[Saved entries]
++++++++

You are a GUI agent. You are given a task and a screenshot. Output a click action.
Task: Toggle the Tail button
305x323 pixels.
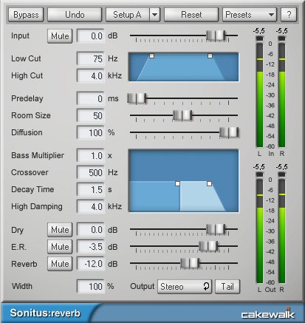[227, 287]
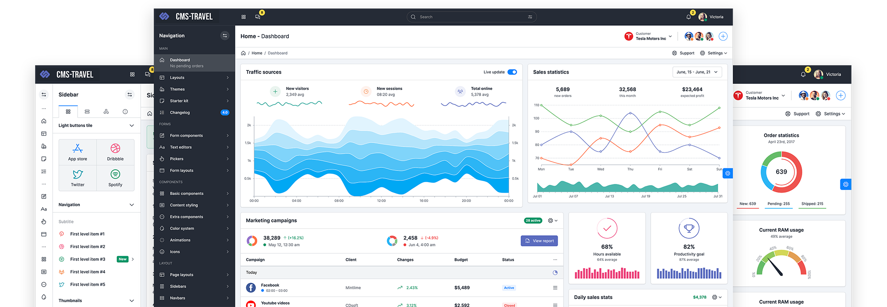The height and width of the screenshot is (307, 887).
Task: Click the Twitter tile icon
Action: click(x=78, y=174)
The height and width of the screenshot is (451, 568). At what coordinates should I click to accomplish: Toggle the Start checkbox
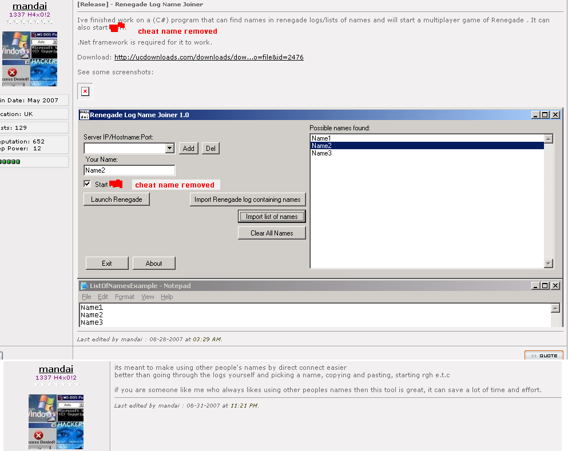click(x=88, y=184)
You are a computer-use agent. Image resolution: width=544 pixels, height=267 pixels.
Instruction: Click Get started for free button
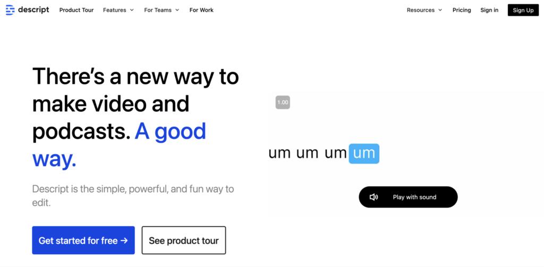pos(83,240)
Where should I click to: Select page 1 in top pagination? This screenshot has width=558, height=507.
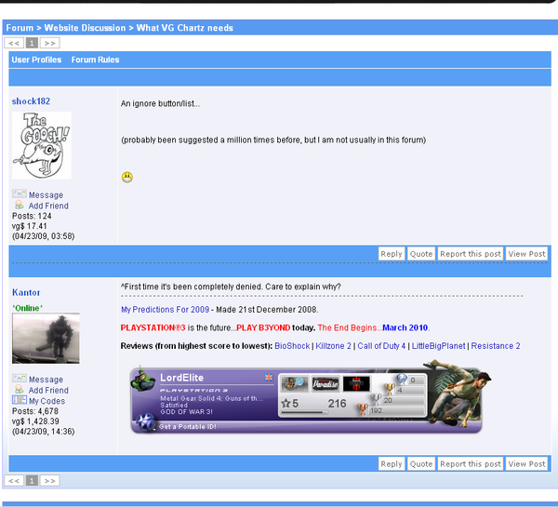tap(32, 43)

++++++++

What to do => Your reply should give again exactly the lines from the one with "Task: Toggle the Tail button" through the last line of the data, with both ends included and pictures left out.

Finished task =>
Task: Toggle the Tail button
305x323 pixels.
[227, 287]
The height and width of the screenshot is (307, 887).
Task: Click the Twitter tile icon
Action: click(x=78, y=174)
The height and width of the screenshot is (451, 568). At what coordinates should I click to accomplish: Toggle the Start checkbox
click(x=88, y=184)
You are a computer-use agent. Image resolution: width=544 pixels, height=267 pixels.
Instruction: Click Get started for free button
pos(83,240)
Where should I click to: Select page 1 in top pagination? This screenshot has width=558, height=507.
tap(32, 43)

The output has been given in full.